Tage vergehen. Warum findet die Polizei den Serienmörder nicht?
Wir überlegen weiter, wo wir noch ansetzen können. Noch mal bei Papadopoulou? Vielleicht. Es gibt zwei Aspekte, die sie aus psychologischer Sicht in ihrer Hingabe für den Mörder weitgehend ausblendet. Der eine: Eberts Aggression und Gefährlichkeit. Der Versuch, ihr das bewusst zu machen, hat nicht gewirkt. Der andere: Ebert manipuliert und benutzt sie. Vielleicht können wir ihr wenigstens hier die Augen öffnen. Wir versuchen es auf einem ungewöhnlichen Weg. Die wachsende Bedrohung, die Ebert darstellt, rechtfertigt ungewöhnliche Wege.
Bald klingelt an der Wohnung von Sophia Papadopoulou ein Bote, der einen Blumenstrauß für sie abliefert. Der Absender ist unbekannt, aber am Strauß hängt eine Karte:
Sie haben Ebert befreit. Ich will, dass er wieder hinter Gitter kommt. Damit keine weiteren Morde passieren. Denn auch mich hat er belogen und ausgenützt.
Das dürfte sie nachdenklich machen.
Ich bin überzeugt, dass es bereits Konflikte gegeben hat; Ebert kann seine Passivität und die Abhängigkeit von seinen Helfern nicht lange aushalten. Die Helfer wiederum stehen unter großem Druck, und er hat ihre Nerven mit seiner narzisstischen Anspruchshaltung bestimmt schon strapaziert. Vielleicht bekommt Papadopoulou langsam Zweifel, ob diese »geistige Liebe«, von der sie am Telefon sprach, gar nicht so tief ist. Vielleicht kommt sie auf uns zu. Oder sie nimmt unter unseren Augen Kontakt zu Ebert auf.

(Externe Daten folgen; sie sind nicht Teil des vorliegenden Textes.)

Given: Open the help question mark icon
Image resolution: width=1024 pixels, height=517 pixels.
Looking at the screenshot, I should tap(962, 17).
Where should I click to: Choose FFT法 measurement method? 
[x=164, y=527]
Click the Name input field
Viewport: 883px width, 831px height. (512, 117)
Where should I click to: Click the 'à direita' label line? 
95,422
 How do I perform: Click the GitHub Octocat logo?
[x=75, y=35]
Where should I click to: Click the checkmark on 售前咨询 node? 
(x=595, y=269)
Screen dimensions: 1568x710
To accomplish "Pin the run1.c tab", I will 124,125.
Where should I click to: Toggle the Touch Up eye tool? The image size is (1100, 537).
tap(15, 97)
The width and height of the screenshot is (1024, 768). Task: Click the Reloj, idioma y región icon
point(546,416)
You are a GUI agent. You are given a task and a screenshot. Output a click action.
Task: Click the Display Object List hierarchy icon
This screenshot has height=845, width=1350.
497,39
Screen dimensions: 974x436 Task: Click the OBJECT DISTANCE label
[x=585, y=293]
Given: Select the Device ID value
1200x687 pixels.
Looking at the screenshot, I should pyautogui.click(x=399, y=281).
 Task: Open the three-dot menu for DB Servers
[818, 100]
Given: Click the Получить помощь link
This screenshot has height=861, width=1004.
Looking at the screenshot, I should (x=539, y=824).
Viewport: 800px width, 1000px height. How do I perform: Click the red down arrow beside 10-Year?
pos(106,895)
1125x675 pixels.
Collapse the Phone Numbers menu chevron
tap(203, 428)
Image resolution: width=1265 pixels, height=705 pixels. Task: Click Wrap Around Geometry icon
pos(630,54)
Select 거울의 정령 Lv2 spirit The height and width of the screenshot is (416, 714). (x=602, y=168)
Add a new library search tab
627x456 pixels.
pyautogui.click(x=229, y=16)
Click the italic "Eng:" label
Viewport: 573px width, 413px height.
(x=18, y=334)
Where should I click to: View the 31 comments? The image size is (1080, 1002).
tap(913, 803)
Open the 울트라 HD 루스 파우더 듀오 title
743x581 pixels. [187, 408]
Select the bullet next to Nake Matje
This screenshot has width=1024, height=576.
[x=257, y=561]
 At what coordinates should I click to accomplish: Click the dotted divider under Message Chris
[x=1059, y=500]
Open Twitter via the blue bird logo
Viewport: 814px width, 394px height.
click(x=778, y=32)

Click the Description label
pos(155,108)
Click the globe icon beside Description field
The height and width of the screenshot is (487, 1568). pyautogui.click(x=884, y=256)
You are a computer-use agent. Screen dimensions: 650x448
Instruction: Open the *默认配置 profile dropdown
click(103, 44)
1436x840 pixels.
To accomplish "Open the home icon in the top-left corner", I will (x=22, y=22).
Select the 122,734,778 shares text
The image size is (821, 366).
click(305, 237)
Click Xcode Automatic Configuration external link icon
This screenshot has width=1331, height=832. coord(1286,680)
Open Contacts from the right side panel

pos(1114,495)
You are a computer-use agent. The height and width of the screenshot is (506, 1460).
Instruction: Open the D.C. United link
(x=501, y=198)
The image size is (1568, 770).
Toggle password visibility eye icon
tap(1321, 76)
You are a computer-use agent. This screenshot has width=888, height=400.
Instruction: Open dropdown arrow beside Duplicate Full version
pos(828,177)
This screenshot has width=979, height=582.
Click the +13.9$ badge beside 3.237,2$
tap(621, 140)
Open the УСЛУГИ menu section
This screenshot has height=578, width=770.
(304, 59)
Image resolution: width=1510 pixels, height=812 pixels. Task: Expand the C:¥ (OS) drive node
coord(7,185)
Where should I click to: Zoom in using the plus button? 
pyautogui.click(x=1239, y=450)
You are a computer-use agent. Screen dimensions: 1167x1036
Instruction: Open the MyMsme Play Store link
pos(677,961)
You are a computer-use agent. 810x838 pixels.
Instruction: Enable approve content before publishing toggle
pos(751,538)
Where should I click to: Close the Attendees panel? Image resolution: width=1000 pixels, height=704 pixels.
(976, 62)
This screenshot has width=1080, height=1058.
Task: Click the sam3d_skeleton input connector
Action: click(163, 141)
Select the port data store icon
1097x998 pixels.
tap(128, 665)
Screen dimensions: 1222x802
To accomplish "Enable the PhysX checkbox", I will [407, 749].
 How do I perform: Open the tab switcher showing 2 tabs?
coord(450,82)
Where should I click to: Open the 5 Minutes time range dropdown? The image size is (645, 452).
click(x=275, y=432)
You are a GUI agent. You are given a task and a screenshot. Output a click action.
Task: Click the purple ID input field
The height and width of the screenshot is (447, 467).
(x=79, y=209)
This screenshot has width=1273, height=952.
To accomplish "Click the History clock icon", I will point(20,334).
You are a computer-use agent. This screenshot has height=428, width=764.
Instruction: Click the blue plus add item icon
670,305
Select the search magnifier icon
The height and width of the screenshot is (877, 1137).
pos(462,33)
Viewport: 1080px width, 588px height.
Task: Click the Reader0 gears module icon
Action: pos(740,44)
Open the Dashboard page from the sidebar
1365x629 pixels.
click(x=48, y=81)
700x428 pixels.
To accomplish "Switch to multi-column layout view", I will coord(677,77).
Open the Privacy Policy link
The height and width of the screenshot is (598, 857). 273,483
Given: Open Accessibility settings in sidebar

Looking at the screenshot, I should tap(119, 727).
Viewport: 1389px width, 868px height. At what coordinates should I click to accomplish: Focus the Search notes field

Wir warten. Aber Papadopoulou reagiert nicht.
Ebert ist nun seit rund zwei Monaten verschwunden. Der öffentliche Druck hat nicht nachgelassen.
Tage vergehen. Die Helfer sind am Telefon und in ihrer Wohnung sehr zurückhaltend. Sie führen uns auch nicht zum Versteck. Wir können sie auch nicht dauerhaft über 24 Stunden hinweg lückenlos observieren. Es ist unmöglich, jemanden unerkannt zu verfolgen, der ahnt, dass er überwacht wird, und deshalb nachts in eine leere U-Bahn steigt, ein paar Mal umsteigt und dann vielleicht noch ein Taxi nimmt.
Tage vergehen.
Alarm! Die Techniker hören ein Telefongespräch von Trinkmann ab. Er ruft einen befreundeten Elektriker an. Seine Stehlampe im Wohnzimmer leuchtete nicht mehr. Er hat sie an eine andere Steckdose angeschlossen, da funktionierte sie wieder. Müsse wohl an der Steckdose liegen. Ob der Freund sich das anschauen könne. Klar, in einer Stunde? Okay, Trinkmann gehe nur schnell einkaufen.
Die Beamten sind in Aufregung. Die Steckdose an der Stehlampe! Genau dort haben sie die Abhörtechnik installiert. Wenn der Elektriker die Dose aufschraubt, findet er das Gerät, und wir sind enttarnt. Wir müssen schnell reagieren.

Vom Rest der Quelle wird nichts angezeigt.